Di Mars, gerhana matahari sebagian tidak jarang terjadi seperti di Bumi. Jadi penjelajah Mars Curiosity milik NASA mengambil ratusan gambar tontonan tersebut untuk dinikmati oleh orang-orang di rumah.
Dua bulan bergerak mengelilingi planet merah dan jaraknya lebih dekat serta lebih cepat dibandingkan bulan kita yang lamban, sehingga gerhana lebih sering terjadi. Para ilmuwan mengatakan bahkan ada musim gerhana di Mars, dan pada saat itulah bulan-bulan Mars bergiliran menggigit matahari.
Curiosity mengarahkan kameranya ke angkasa untuk menyaksikan aksi dalam tiga gerhana berbeda, dimulai minggu lalu dan berlanjut pada hari Rabu, ketika sebagian bulan tergelincir di antara Mars dan matahari.
Penjelajah tersebut telah mengirimkan kembali serangkaian foto lanskap Mars sejak mendarat di dekat khatulistiwa bulan lalu.
Ilmuwan Texas A&M University Mark Lemmon mengatakan gambar gerhana akan membantu para ilmuwan melacak nasib bulan Mars yang lebih besar, Phobos, yang melambat dalam orbitnya di sekitar Mars. Dalam 10 hingga 15 juta tahun, Phobos akan berada sangat dekat dengan Mars sehingga akan pecah dan menabrak planet tersebut.
Bulan-bulan ini bukan sekadar faktor rasa ingin tahu. Mereka begitu dekat dengan Mars sehingga “mereka sedikit mengubah bentuk Mars” karena tarikan mereka, kata Lemmon.
Para penjelajah di masa lalu telah mengambil gambar gerhana matahari dari Mars, namun tidak dengan kamera bagus yang dapat mengambil foto beresolusi tinggi dan begitu banyak gambar sehingga menghasilkan semacam film, kata Lemmon.
Dan sekarang Curiosity sudah menatap ke angkasa, saatnya pesawat luar angkasa seukuran Mini Cooper itu fokus ke darat. Pada hari Jumat, Curiosity akan menguji batu pertamanya dengan laser dan alat uji kimia lainnya di ujung lengan robotnya.
Target pertamanya adalah batu gelap berbentuk piramida, tingginya sekitar 10 inci dan lebar dasarnya 16 inci. Dua alat pengendus bahan kimia di lengan tersebut akan menempel pada batu tersebut – dinamai berdasarkan nama Jake Matijevic, seorang insinyur penjelajah Mars yang meninggal baru-baru ini – sehingga para ilmuwan dapat mengetahui terbuat dari apa alat tersebut.

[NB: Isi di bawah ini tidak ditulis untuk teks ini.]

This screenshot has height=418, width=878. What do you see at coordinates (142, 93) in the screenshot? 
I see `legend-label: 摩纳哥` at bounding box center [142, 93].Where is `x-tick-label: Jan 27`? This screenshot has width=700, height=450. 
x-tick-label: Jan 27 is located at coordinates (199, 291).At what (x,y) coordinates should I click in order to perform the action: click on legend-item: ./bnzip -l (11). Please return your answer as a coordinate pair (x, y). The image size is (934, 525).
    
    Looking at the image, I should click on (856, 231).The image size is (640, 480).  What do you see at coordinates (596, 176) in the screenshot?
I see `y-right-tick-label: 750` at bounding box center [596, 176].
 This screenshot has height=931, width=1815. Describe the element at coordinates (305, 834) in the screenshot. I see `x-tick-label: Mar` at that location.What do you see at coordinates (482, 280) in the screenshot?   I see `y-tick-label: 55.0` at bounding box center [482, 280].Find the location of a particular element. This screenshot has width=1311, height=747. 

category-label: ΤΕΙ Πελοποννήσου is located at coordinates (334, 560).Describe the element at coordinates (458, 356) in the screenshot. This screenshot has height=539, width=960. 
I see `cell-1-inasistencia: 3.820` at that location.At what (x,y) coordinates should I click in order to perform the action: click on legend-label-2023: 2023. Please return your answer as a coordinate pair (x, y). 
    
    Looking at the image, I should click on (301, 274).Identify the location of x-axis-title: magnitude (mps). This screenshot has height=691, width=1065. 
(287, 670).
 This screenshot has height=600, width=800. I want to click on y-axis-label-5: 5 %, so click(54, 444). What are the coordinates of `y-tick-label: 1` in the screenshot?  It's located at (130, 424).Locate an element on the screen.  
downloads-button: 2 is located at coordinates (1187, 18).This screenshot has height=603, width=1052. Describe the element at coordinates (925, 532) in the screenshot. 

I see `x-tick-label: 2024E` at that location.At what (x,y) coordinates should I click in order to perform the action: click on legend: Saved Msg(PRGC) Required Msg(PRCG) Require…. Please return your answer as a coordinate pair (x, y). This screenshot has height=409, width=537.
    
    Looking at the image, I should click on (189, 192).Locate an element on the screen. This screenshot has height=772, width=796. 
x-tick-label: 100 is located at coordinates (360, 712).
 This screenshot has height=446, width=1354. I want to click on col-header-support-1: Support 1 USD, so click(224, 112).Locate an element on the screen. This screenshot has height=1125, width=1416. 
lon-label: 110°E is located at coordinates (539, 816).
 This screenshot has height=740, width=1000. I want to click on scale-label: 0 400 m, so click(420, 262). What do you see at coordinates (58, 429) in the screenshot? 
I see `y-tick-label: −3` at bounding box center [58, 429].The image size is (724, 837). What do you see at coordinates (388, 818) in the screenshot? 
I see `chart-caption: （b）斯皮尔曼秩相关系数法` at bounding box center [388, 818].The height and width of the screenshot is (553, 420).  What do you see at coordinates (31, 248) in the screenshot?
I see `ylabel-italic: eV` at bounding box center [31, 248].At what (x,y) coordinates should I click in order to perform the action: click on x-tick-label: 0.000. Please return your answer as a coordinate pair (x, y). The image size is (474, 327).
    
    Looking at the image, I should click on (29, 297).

“Itu hanya sebuah batu tampak keren yang terletak di dataran,” kata ilmuwan Laboratorium Sains Mars John Grotzinger. Tapi itu bukanlah sesuatu yang luar biasa dan tampaknya mirip dengan batuan yang pernah diuji oleh para penjelajah masa lalu. Hal ini menjadikannya awal yang baik untuk peralatan pengujian rover.
Ini adalah jenis batuan yang tersebar di seluruh Mars yang kemungkinan besar akan terhempas keluar dari kawah ketika dihantam oleh asteroid atau semacamnya, kata Grotzinger.